**EXCERPT PROVIDED:**
Proteins function in many biochemical processes essential to life. Our ability to understand how these functions relate to both the sequence and structure of proteins are paramount to understanding the underpinnings of myriad diseases and indeed life itself. Unfortunately, our understanding of this relationship can, at times, be quite limited. Subtle variations in sequence and structure can lead to quite different function. However, computational methods, paired with biochemical characterization, can help better define these complex relationships.
One approach to achieve this goal is through an analysis of a protein's superfamily, defined as a group of evolutionarily related proteins which conserve some aspect of function, even though the overall functions of individual proteins may be quite distinct. By comparing evolutionarily related proteins, new insights into the evolution of function, and by proxy, the relationship between a proteins' sequence, structure, and function can be made.
Using a variety of computational tools, large-scale analyses of protein sequences and structures of the six-bladed β-propeller fold class were conducted. These studies identified more than 2500 sequences belonging to a superfamily of enzymes termed the Nucleophilic Attack 6-bladed β-Propeller (N6P) superfamily, in which an apparent mechanistic similarity involving nucleophilic attack appeared to be conserved. This superfamily was further classified into three subgroups: the arylesterase-like, the senescence marker protein-30/gluconolactonase/luciferin-regenerating enzyme-like (SGL), and the strictosidine synthase-like (SSL) subgroups. The first two subgroups had previously been shown to catalyze hydrolytic reactions whereas the SSL subgroup had only been shown to catalyze a condensation reaction.
Interestingly, most SSL proteins differed from known strictosidine synthase (SS) enzymes in that they contained metal-coordinating active site ligands common to the rest of the superfamily but which were missing in SS. This insight allowed the identification of nearly 500 sequences annotated as "strictosidine synthase" as functionally misannotated proteins. Furthermore, function predictions based on the superfamily context were made for several hundred of these SSL proteins, and in one instance was biochemically confirmed by a collaborating laboratory. Unfortunately, many SSL proteins proved difficult to work with in the wet lab and as such, many more questions remain regarding the reaction specificity of these proteins.

**TASK REQUIREMENTS:**
• A. In the passage on the N6P superfamily, reproduce the text starting at "Interestingly, most SSL" and ending at "of these proteins.", substituting "laboratory bench" for "wet lab".
• B. Summarize the passage on the N6P superfamily in two sentences.
• C. Answer these questions from the passage on the N6P superfamily:
(i) How many sequences were identified as belonging to the N6P superfamily?
(ii) What kind of reaction had the SSL subgroup previously been shown to catalyze?
(iii) How many sequences annotated as "strictosidine synthase" were identified as functionally misannotated?

**DATA EXCERPT:**

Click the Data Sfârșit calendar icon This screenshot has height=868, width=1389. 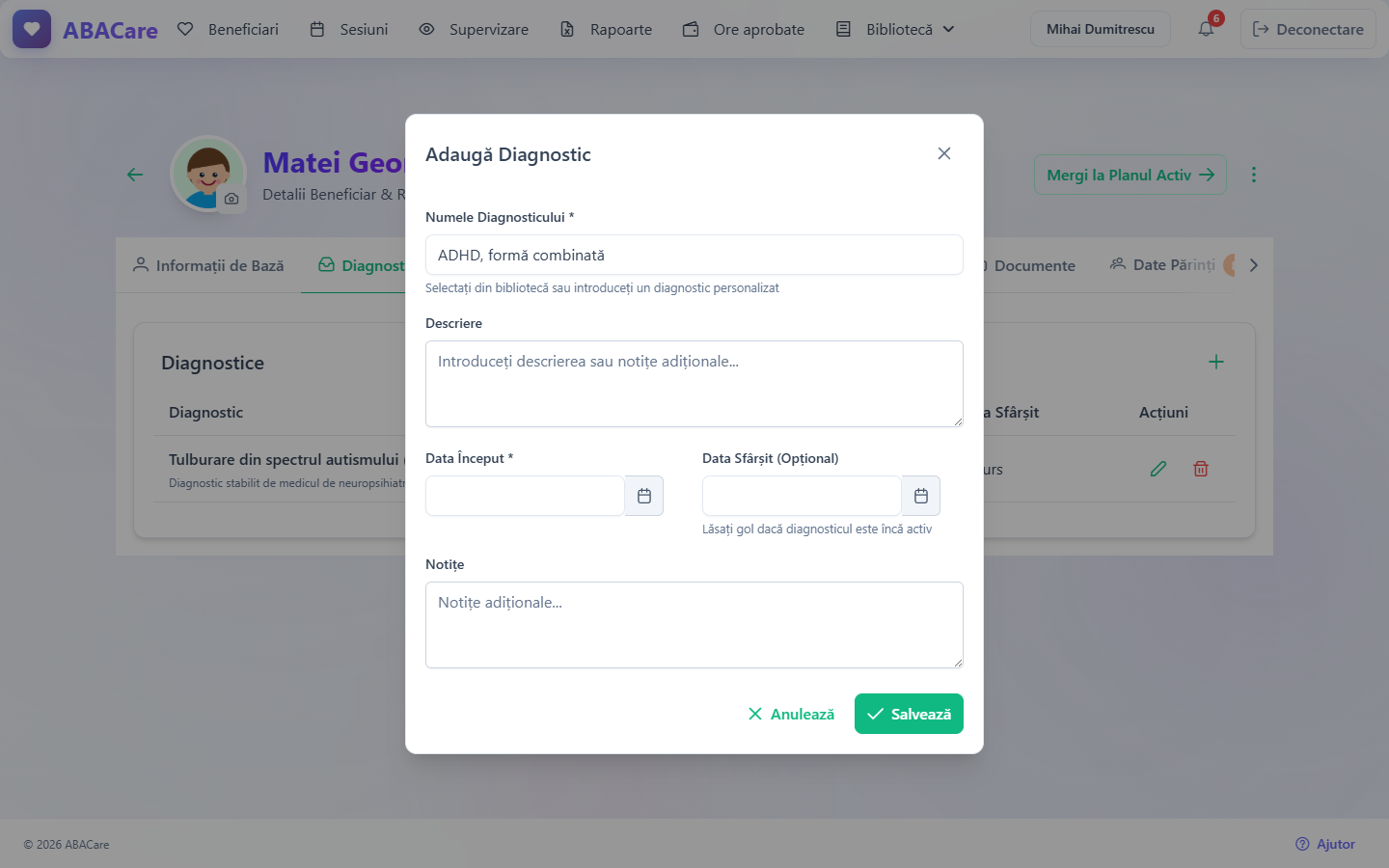[921, 496]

**EXERCISE RESULTS:**
• A.
Interestingly, most SSL proteins differed from known strictosidine synthase (SS) enzymes in that they contained metal-coordinating active site ligands common to the rest of the superfamily but which were missing in SS. This insight allowed the identification of nearly 500 sequences annotated as "strictosidine synthase" as functionally misannotated proteins. Furthermore, function predictions based on the superfamily context were made for several hundred of these SSL proteins, and in one instance was biochemically confirmed by a collaborating laboratory. Unfortunately, many SSL proteins proved difficult to work with in the laboratory bench and as such, many more questions remain regarding the reaction specificity of these proteins.

• B. Large-scale computational analyses of six-bladed β-propeller proteins identified more than 2500 sequences in the Nucleophilic Attack 6-bladed β-Propeller (N6P) superfamily, which was divided into the arylesterase-like, SGL, and SSL subgroups. Most SSL proteins had metal-coordinating active site ligands that are missing in strictosidine synthase, so nearly 500 sequences annotated as "strictosidine synthase" were identified as misannotated, and function predictions were made for several hundred SSL proteins, one of which was biochemically confirmed.

• C.
(i) More than 2500.
(ii) A condensation reaction.
(iii) Nearly 500.